Saturday, 14 January 2012

Mera Phone ka balatkar



I have a problem with phones. Sometimes I want to flush it down the toilet. Sometimes I want to leave it at home. Sometimes I even put it on flight mode. Why? Because its constantly following me, i have to answer when it rings, reply when it beeps and keep checking whether its been flicked from me on the public bus.One day I left it behind . It felt like freedom. The next day, I got lost.

I miss those days. Those days when only one out of 100 people had a mobile phone. It resembled a large box-like phone with a long antenna. People who used these were either businessmen or real rich guys. We all used to ogle at the advanced technology.

Ask anyone a list of things that they cannot live without, invariably 90 percent would mention the mobile phone. However, the mobile phone has long outrun what it was actually built for – making calls. All of you owning ancient models which don’t have cameras, wifi and internet settings must have endured enough looks of disdain from the smartphone owners(No, radio does not mean yours is a smartphone)

Coming back to the point, making calls is the least used feature in the phone.  You browse the news, send an email or text a friend. Why waste money on a call when everything can be done without a hint of human contact. Just like Sibal condemned Free speech and the court accused Facebook and Google of not filtering its content, the Govt went ahead with another god-forsaken idea of having a limit on the number of SMSes one can send in a day.

I cursed and cursed. Not that it matters to me. I don’t even text a lot. But now I don’t get to know that a class is going on until half an hour into the session. That, my friends ,is the point of no return. No teacher is going to let you in and neither will he/she believe a ridiculous thing that you weren’t informed about it because your rep( student leader)  exhausted her last sms for the day.

In some ways this regulation is like a knight in shining armour.

Before TRAI, I used to get a minimum of 5 “Good morning “ texts in a variety of styles. Do they send this CWOT( Clear Waste of Time) texts to everyone in their contacts or just me? I think it’s the former rather than the latter so its not going to be the end of the world if I don’t respond likewise. 
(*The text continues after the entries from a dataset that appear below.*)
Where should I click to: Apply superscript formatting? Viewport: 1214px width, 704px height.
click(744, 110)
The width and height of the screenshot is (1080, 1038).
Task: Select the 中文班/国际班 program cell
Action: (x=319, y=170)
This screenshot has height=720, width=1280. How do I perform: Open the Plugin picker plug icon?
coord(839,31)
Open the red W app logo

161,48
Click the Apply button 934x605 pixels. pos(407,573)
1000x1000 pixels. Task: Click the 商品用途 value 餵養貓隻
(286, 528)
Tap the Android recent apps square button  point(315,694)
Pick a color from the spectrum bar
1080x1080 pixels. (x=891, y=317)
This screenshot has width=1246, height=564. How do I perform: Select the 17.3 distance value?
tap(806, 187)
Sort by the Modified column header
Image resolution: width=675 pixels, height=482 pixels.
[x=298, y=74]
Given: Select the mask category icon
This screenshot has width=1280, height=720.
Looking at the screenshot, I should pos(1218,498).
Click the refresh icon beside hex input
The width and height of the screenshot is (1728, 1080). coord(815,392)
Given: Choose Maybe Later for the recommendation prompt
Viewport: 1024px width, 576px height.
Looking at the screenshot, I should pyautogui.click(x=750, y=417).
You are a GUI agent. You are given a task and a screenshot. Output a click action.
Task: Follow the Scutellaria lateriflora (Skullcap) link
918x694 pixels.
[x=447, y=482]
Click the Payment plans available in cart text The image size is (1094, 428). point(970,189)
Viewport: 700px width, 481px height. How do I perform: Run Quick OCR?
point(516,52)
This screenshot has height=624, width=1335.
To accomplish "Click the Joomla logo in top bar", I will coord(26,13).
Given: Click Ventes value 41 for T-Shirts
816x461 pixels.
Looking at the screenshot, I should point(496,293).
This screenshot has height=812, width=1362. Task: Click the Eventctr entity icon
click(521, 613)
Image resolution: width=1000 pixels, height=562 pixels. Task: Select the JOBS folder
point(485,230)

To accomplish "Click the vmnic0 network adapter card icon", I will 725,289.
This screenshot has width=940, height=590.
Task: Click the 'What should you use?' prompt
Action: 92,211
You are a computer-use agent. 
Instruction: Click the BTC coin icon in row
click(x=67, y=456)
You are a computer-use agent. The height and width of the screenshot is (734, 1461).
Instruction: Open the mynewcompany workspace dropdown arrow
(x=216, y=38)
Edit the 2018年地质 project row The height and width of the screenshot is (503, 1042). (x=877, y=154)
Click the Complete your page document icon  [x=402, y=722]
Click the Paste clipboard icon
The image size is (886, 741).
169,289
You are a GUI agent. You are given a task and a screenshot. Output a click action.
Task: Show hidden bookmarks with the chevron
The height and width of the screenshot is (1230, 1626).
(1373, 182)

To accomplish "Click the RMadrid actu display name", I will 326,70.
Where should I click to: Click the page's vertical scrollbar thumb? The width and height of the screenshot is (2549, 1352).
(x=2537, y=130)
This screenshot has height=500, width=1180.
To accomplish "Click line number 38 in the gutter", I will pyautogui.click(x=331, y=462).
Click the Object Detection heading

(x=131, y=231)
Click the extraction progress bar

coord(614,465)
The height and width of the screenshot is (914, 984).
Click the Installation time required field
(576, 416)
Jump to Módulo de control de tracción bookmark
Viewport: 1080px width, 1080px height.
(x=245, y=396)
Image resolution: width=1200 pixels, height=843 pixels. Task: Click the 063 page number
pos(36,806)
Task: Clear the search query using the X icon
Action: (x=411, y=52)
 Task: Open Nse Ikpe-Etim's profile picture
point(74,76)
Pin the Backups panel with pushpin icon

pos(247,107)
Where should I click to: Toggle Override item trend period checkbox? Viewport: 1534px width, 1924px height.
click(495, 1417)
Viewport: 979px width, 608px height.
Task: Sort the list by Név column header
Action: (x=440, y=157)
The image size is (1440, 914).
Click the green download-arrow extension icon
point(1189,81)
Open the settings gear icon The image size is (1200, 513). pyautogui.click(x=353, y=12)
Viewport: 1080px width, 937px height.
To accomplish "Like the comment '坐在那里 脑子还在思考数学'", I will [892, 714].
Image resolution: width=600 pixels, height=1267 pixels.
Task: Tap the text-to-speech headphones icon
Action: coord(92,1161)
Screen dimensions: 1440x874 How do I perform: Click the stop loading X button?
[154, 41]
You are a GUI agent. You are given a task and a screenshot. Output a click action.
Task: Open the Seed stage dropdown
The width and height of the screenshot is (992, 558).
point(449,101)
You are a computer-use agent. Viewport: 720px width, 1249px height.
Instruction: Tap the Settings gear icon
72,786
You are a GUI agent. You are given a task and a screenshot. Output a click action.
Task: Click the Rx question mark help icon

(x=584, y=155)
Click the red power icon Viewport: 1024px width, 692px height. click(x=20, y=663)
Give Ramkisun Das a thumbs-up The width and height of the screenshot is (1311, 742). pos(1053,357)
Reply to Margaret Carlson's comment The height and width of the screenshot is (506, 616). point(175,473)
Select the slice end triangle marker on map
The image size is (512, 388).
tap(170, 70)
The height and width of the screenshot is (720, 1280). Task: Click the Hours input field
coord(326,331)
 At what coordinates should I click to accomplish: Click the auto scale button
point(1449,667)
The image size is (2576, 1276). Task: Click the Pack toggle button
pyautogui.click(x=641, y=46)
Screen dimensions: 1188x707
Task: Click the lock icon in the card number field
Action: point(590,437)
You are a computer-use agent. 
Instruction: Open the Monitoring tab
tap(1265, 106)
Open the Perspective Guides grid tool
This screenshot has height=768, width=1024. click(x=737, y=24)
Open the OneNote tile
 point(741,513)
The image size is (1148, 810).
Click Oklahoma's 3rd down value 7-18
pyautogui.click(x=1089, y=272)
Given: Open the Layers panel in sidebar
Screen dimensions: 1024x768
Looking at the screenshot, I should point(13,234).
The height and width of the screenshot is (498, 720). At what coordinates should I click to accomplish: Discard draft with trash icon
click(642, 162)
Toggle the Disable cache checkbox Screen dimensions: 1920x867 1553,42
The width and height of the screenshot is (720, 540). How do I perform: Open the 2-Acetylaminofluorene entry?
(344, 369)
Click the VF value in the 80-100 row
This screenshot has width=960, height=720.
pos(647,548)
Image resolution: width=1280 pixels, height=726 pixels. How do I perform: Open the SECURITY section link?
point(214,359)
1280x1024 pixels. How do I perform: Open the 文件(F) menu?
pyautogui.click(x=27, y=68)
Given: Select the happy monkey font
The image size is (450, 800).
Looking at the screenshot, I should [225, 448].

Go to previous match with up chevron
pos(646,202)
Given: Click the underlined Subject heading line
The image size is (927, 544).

Btw, Im a horrid conversationalist.  I cannot prolong a conversation with a cute guy even if you begged me to. I will send the occasional “Hey” and “Whazzzups “ but that’s as far as I can go. If I don’t continue the conversation, its more likely because I DON’T know what else to say. That does not allow you to bombard me with “What else? “ and “What did you have for dinner?” because frankly I know you really don’t care whether I had squid,chicken or a whole cow .

After “Whatever” and “What else?”  the most annoying texts that one can receive is the letter “K”. I would have taken the pains to detail out a beautiful plan for the weekend ,where to eat ,what to wear,how much cash to bring and most importantly who else is coming. And you reply with a single letter K  as though you are Aamir Khan and doing me a huge favour by even replying. Save the act,mister.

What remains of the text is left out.